New Equipment Gives Kinesiology Students an Opportunity for Research
A new anti-gravity treadmill was recently acquired by the University’s Department of Kinesiology
A new anti-gravity treadmill recently acquired by the University’s Department of Kinesiology for its Human Performance Laboratory provides the department’s students and faculty with enhanced opportunities for teaching and research in areas such as athletic training and physical rehabilitation.
Currently, William Paterson is believed to be the only college or university in the area with the AlterG anti-gravity treadmill, which uses technology patented by NASA to reduce the effects of gravity on individuals who use the device. The machine uses differential air pressure to unweight an individual; its special design allows one to train or rehabilitate an injury with less impact on the joints.
“This technology is starting to be utilized in many of the industries our students will be involved in when they graduate,” says Michael Figueroa, assistant professor of kinesiology and director of the graduate program in exercise and sport studies. “Many of our students are also involved in research projects, allowing them to apply their knowledge to research that is cutting edge.”

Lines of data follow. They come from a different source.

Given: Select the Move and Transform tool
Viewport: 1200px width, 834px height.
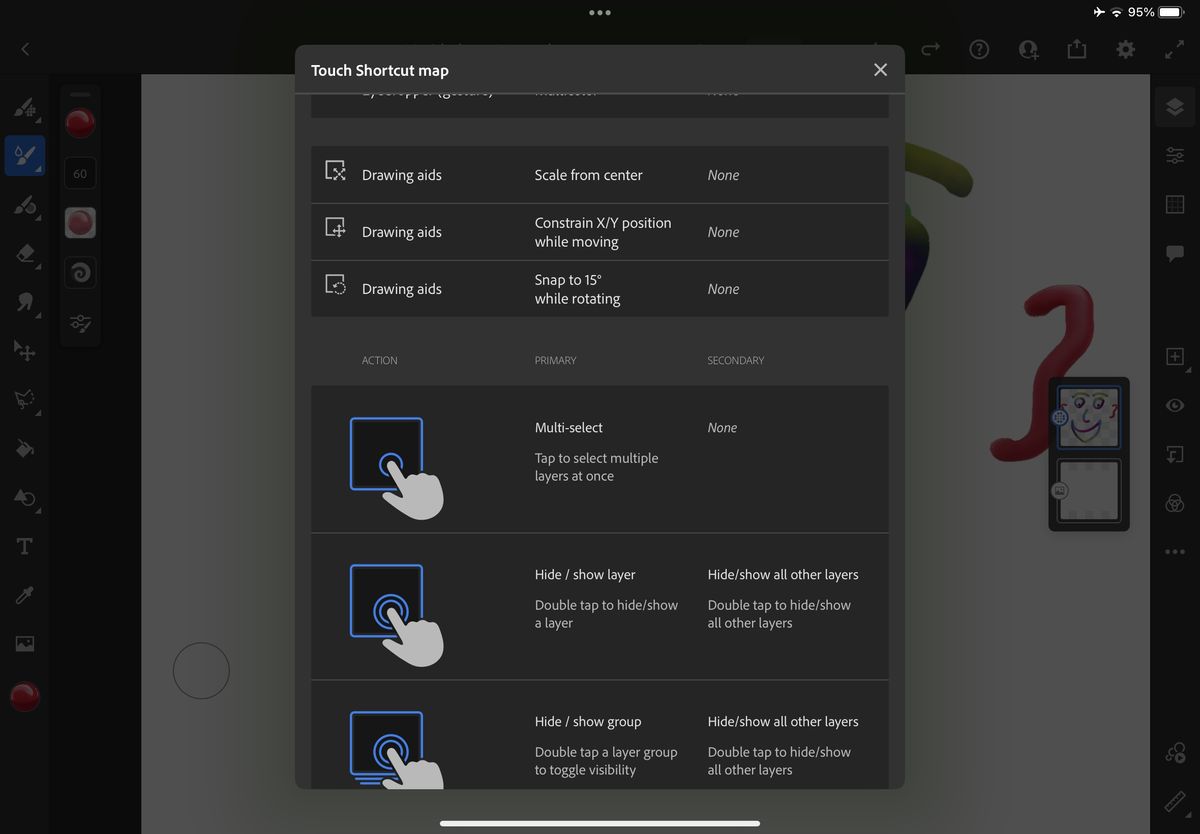Looking at the screenshot, I should [x=25, y=351].
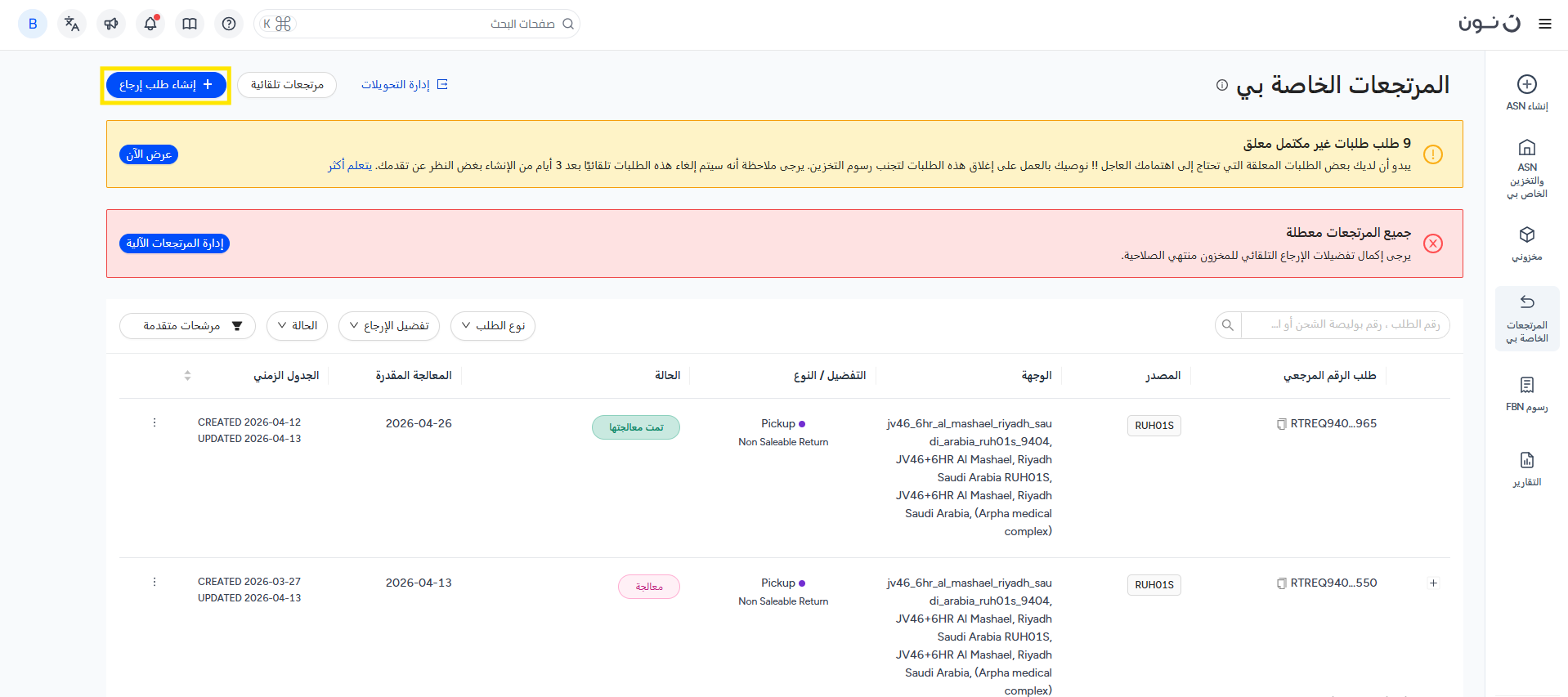Click the إنشاء طلب إرجاع button

tap(166, 85)
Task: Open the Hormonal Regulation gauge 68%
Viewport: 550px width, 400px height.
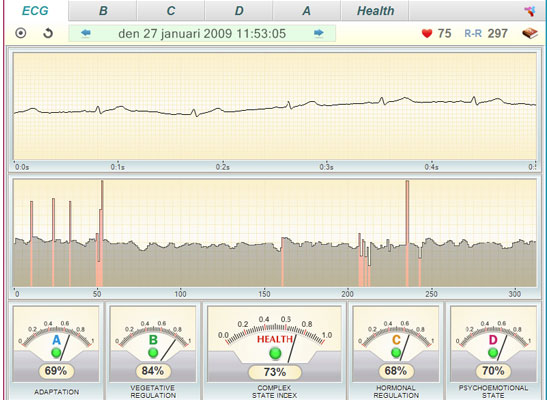Action: [396, 344]
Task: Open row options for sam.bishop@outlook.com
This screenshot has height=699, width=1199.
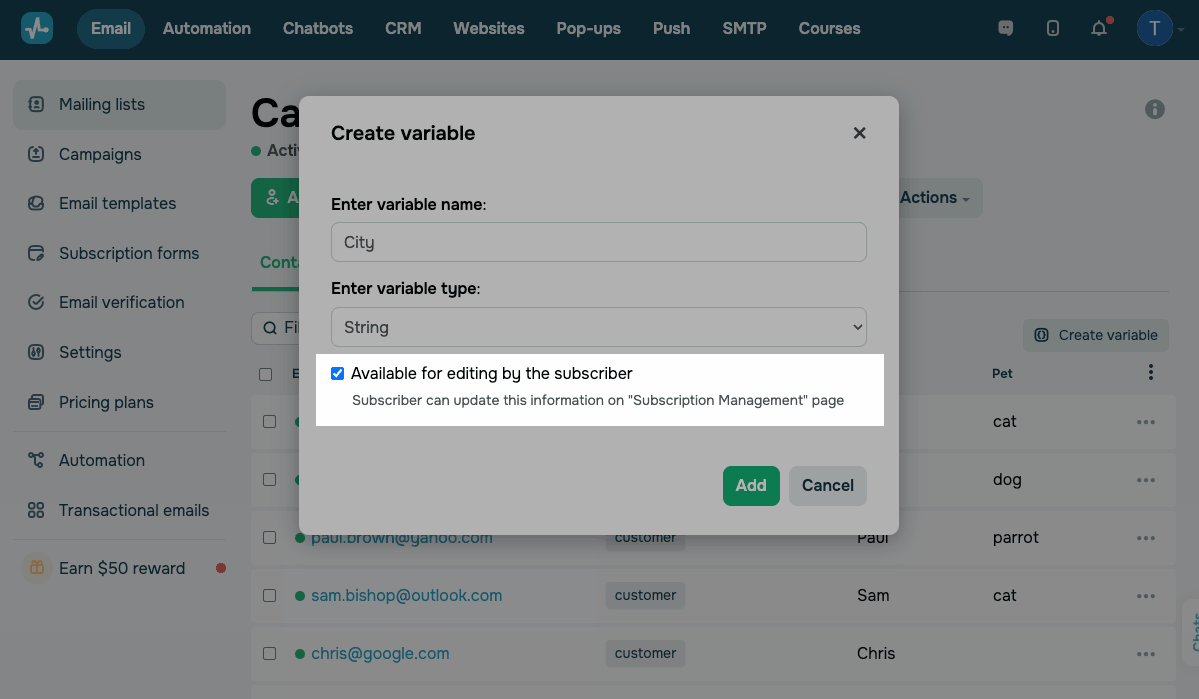Action: click(x=1146, y=596)
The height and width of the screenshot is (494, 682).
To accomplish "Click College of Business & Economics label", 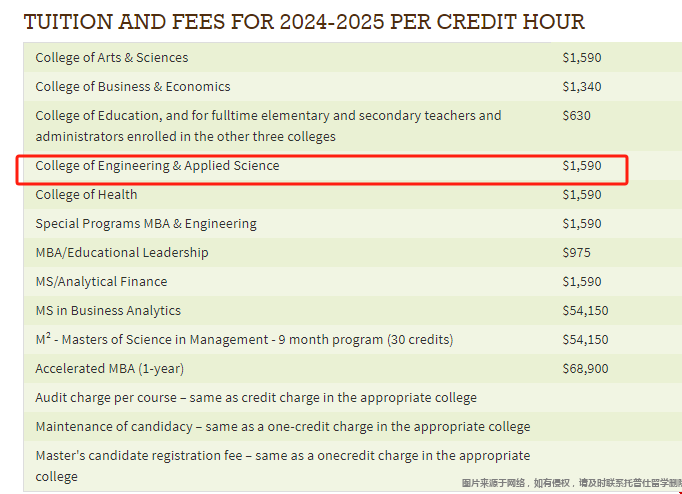I will [133, 87].
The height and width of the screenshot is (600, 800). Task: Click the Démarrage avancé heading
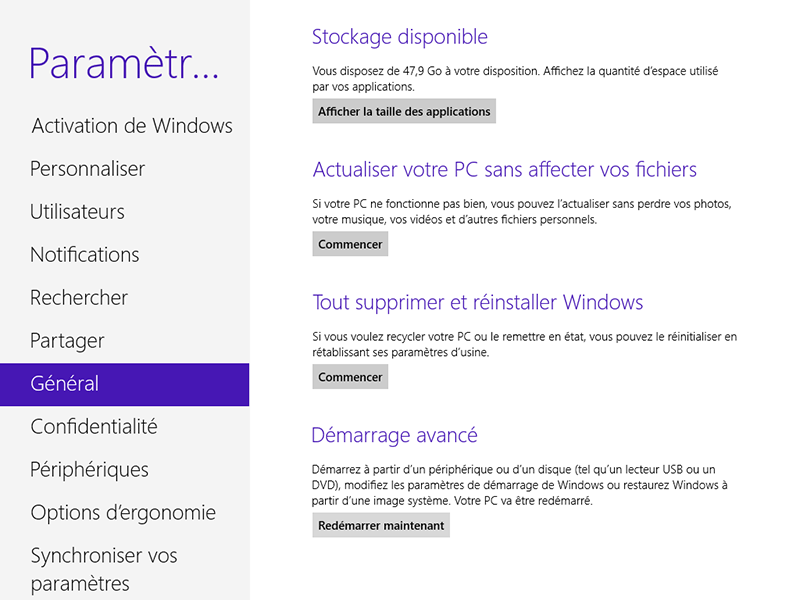pyautogui.click(x=395, y=435)
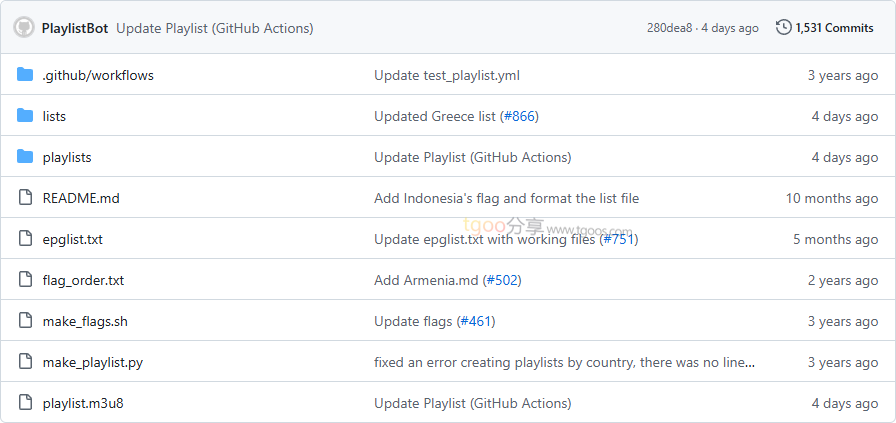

One recent research project has focused on the physiological responses of subjects when jogging at 100 percent, 90 percent, and 80 percent of body weight. In addition, two of the department’s graduate students are exploring how an athlete can use the treadmill to maintain cardiovascular conditioning and decrease the time for recovery after an injury.
“The AlterG expands on our teaching by comparing the effects of training with such a device compared to traditional forms of exercise,” Figueroa adds. “Many of the student’s inquiries have and will continue to lead to new areas of research and investigation.”